Greetings from the Salton Sea
Folly and Intervention in the Southern California Landscape, 1905-2005
Distributed for Columbia College Chicago Press
Like the 400-plus species of birds that use the lake as a halfway point in their annual migration, developers flocked to the water too: they planted palm trees, built golf courses, and hired showstoppers such as the Beach Boys to perform at area resorts. These days, politicians seek to redirect the lake's only source of replenishment—agricultural runoff from surrounding farms—to water golf courses and green lawns elsewhere. Greetings from the Salton Sea's photographs capture the war among policymakers, environmentalists, developers, and the individuals still living along the lake's shores. As Stringfellow aptly documents, it is a war for water and, ultimately, for existence.

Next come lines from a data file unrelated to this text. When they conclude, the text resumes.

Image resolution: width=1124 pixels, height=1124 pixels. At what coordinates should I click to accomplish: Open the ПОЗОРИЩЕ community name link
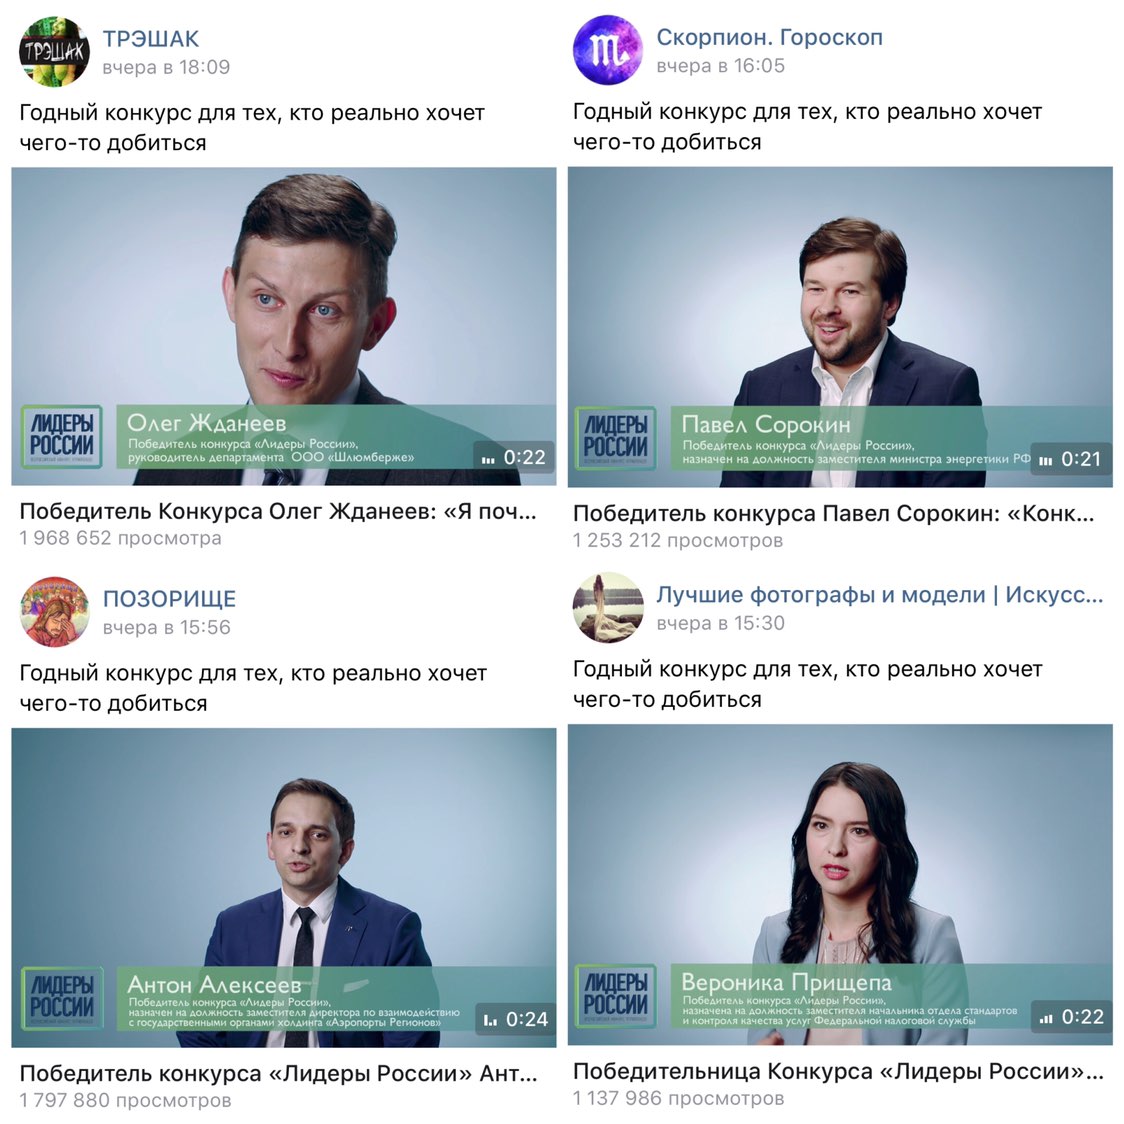click(x=169, y=599)
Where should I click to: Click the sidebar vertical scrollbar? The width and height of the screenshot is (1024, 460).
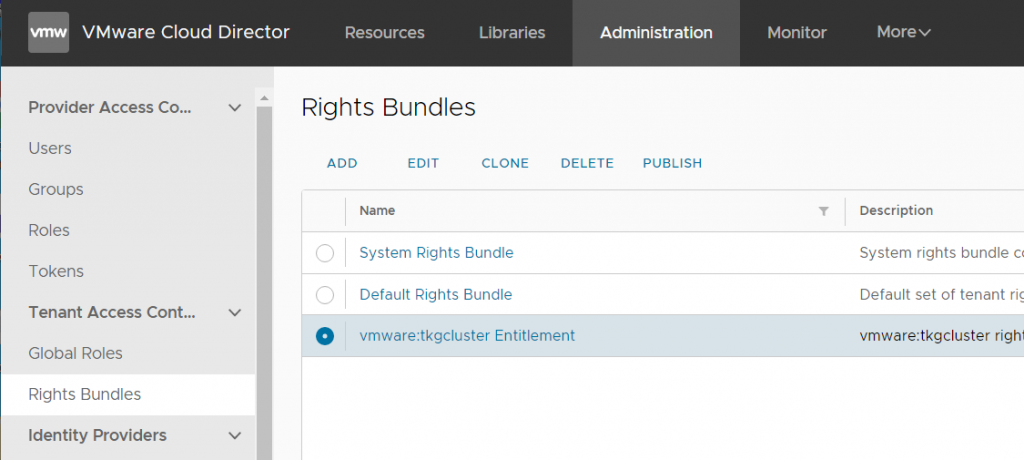click(x=264, y=281)
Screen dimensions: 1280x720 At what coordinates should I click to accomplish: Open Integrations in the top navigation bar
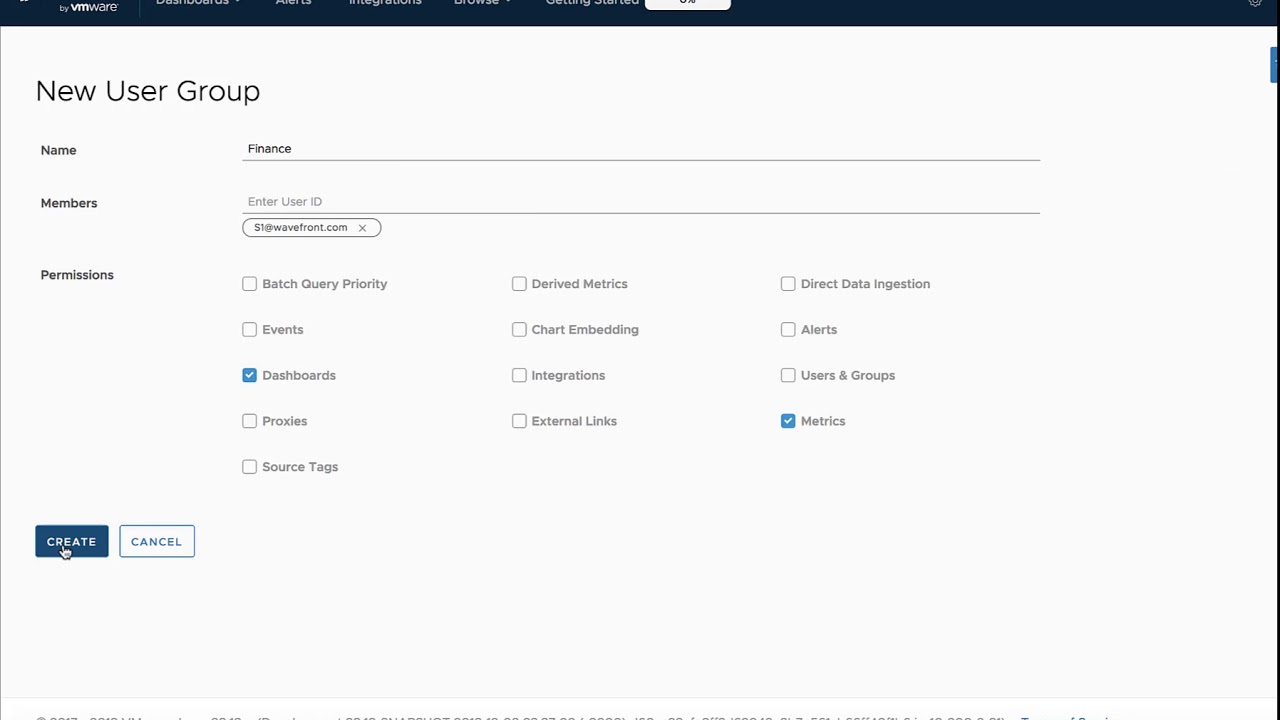(x=385, y=3)
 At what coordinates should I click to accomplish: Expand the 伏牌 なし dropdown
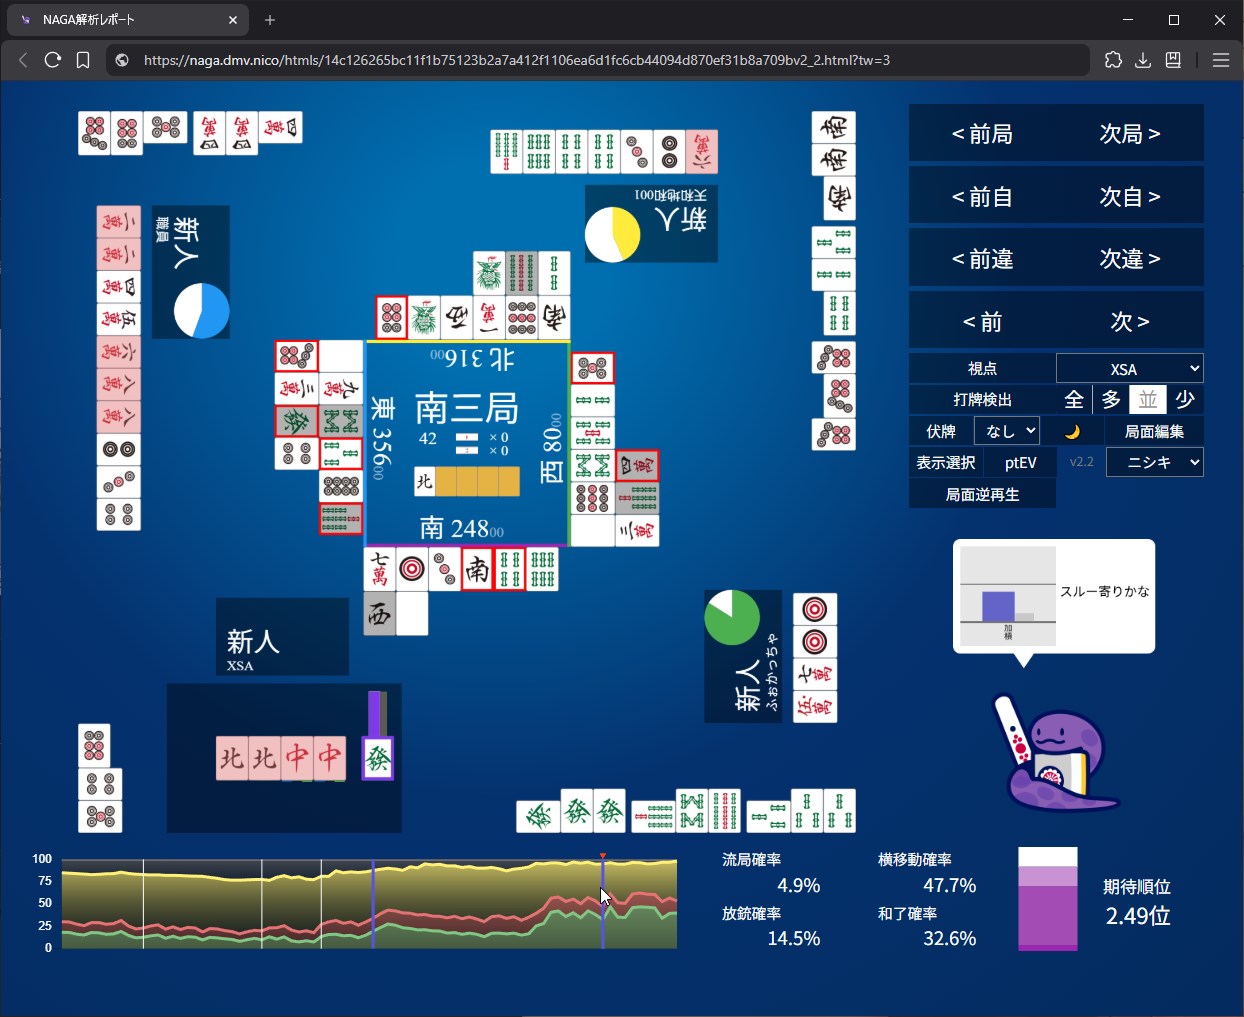pos(1006,431)
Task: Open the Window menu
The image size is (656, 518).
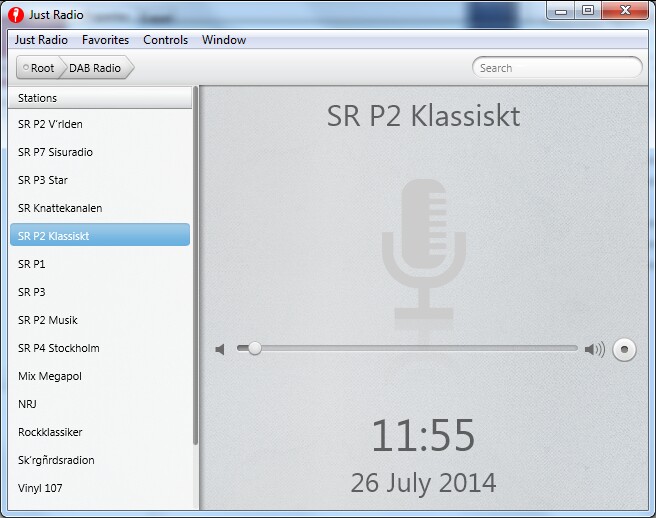Action: pyautogui.click(x=224, y=40)
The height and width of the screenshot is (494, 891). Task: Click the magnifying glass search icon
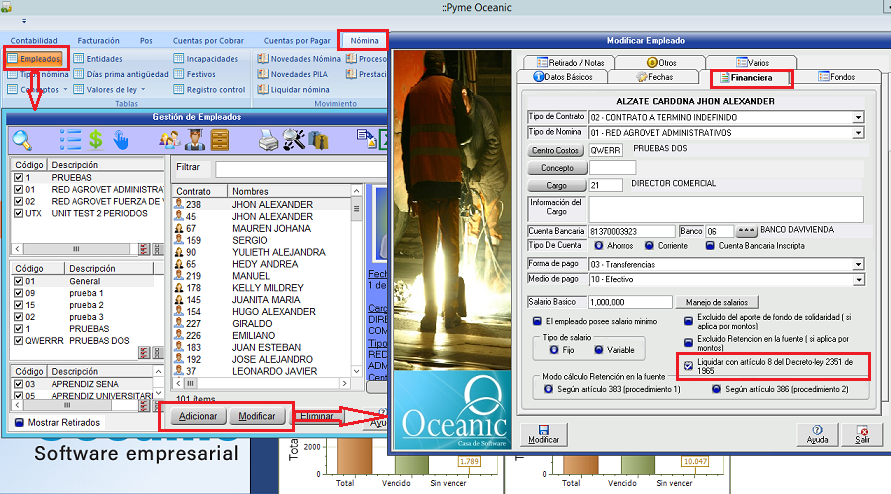coord(22,140)

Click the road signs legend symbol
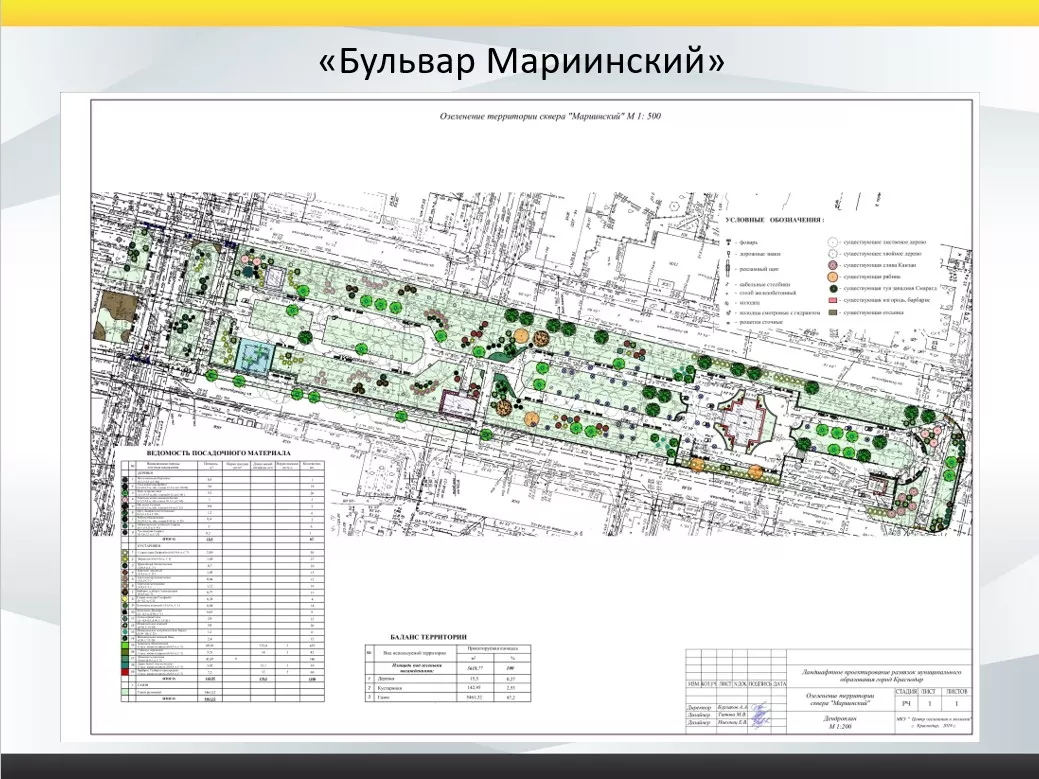click(729, 256)
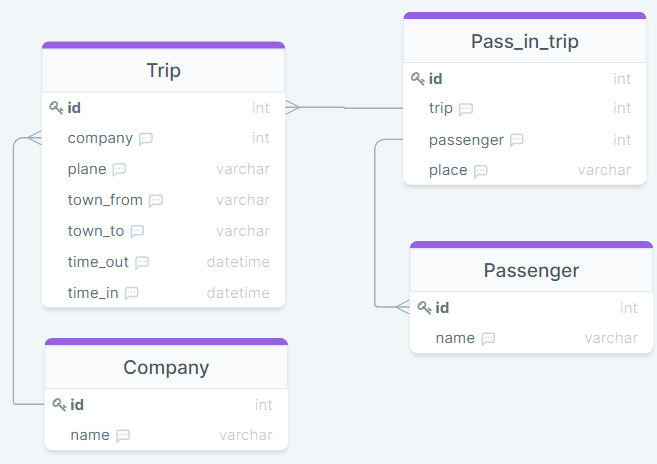The width and height of the screenshot is (657, 464).
Task: Open the comment bubble next to town_to
Action: [x=137, y=231]
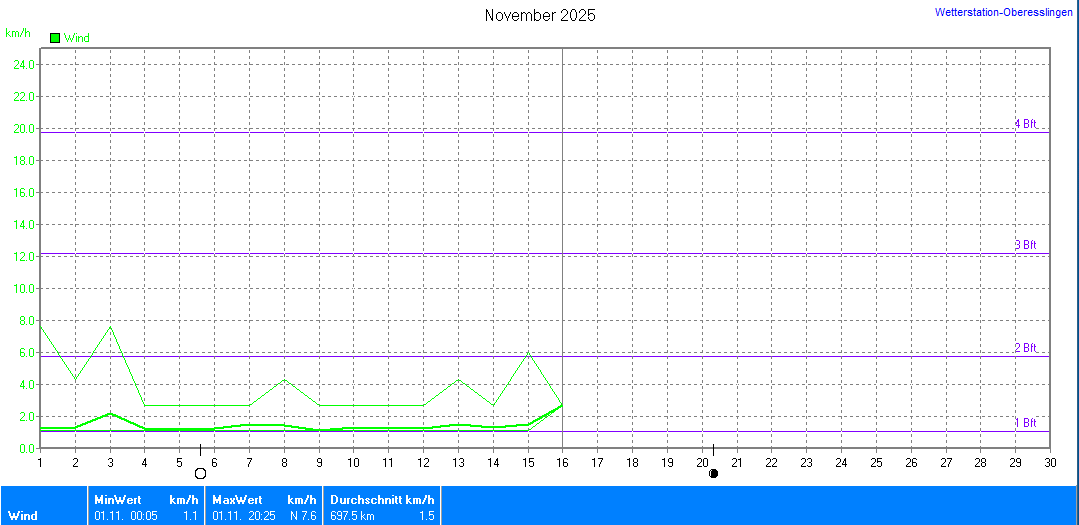
Task: Click the km/h axis unit label
Action: coord(18,33)
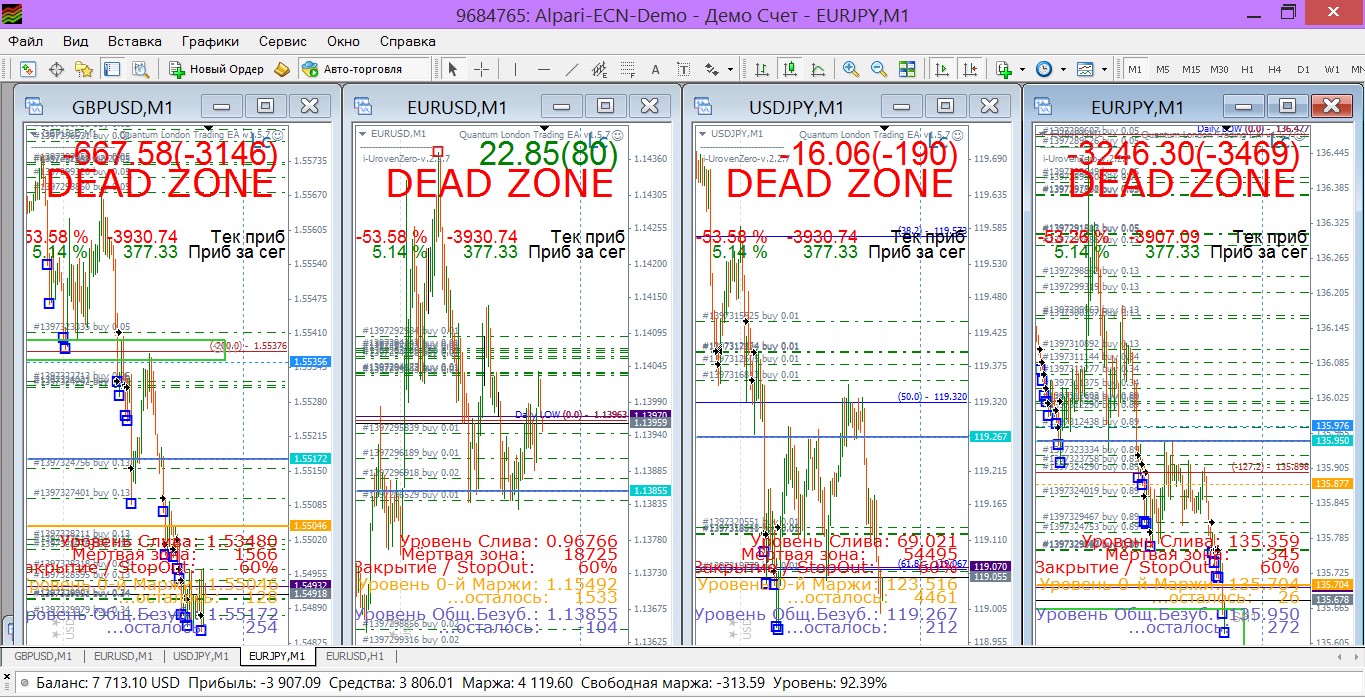1365x698 pixels.
Task: Click the Zoom Out magnifier icon
Action: (x=879, y=69)
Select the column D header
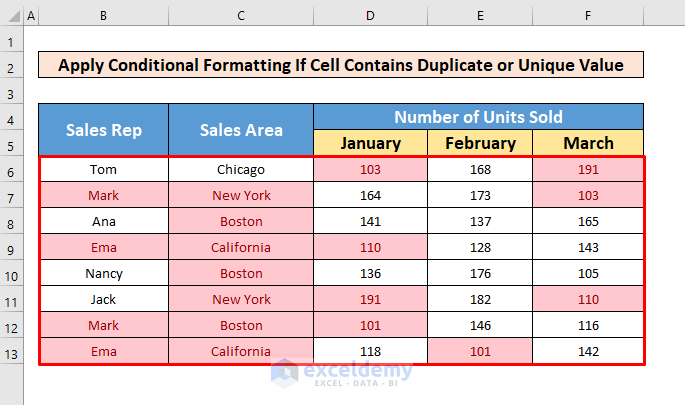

"The Salton Sea is one of the great conundrums for our time--a new place already in ruins, a toxic place that is also a wild bird refuge, a strange mix of debris and sublimity that Kim Stringfellow's pictures and history portray compellingly." --Rebecca Solnit
"Stringfellow's images, taken alone, may be understated, but seen in numbers and backed by her crisply elucidating text, they make for quite a saga."
“Kim Stringfellow’s odyssey into the Salton Sea excavates cultural relics and treasures that surprise and astound. She weaves the fragments, tatters, and shards that she found into a salty tale that makes one nostalgic for the Sea’s future, something that seems always around the bend. She has added an eloquent new exhibit to this museum of decay.”